Each of the Fleischer shorts offers Superman a new sort of obstacle. The fourth cartoon, The Arctic Giant, is my favorite in that regard, because Superman fights Godzilla. I mean, not really Godzilla, who wouldn’t even exist for another twelve years, but a huge bulky dinosaur that seems a closer relative to Godzilla than to anything that actually lived in prehistoric times. The museum worker who unwittingly sets the creature free is a middle-aged bald man, and I’ve always chosen to believe that this is Luthor’s one appearance in these cartoons, going undercover to deliberately let lose the only creature that might prove a match for the man of steel.
The visuals are consistently the best part of the Fleischer cartoons. Superman’s costume is in darker colors than it would be in later animation, which contrasts beautifully with the lasers and lightning coursing around (and occasionally through) him. The character designs and shadowy art deco buildings would be a huge influence on Bruce Timm’s designs for Batman: The Animated Series, which in turn influenced every DC cartoon that came after it.

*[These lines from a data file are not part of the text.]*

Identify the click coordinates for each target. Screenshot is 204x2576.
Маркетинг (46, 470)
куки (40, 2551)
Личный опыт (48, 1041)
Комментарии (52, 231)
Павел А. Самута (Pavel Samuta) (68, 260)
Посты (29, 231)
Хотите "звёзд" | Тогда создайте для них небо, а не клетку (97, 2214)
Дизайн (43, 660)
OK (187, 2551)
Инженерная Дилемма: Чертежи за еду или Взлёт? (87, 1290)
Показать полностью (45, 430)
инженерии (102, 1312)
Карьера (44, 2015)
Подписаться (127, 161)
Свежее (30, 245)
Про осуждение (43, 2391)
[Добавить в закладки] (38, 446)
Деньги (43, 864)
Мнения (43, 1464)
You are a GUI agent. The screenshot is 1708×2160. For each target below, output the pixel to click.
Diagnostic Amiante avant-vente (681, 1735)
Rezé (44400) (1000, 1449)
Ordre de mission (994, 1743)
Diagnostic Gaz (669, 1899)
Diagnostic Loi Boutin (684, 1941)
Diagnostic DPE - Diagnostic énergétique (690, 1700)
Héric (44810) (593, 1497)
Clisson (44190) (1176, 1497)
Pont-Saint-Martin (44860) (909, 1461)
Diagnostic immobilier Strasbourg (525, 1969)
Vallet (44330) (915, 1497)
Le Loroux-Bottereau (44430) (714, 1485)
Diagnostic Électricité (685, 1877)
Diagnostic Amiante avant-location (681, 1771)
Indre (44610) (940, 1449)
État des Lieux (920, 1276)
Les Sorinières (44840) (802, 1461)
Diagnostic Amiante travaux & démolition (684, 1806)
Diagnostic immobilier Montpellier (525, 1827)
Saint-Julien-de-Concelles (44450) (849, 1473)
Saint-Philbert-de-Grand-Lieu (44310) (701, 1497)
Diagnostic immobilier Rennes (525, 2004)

Fleischer Studios made nine Superman cartoons before going out of business and being restructured as Famous Studios, whose work never quite measured up. Famous made eight Superman shorts of their own, which are less impressive and in a couple of instances more racist than the Fleischers’ work. Because these cartoons are all public domain now, they’re not always put in order, or even well-labeled as to who made what.
But if you’re looking to check out the best of the lot, you can’t go wrong with Superman (sometimes retitled The Mad Scientist), The Mechanical Monsters, or The Arctic Giant. They were all made before Superman was four years old, but they feel as much like the character as anything that comes out today.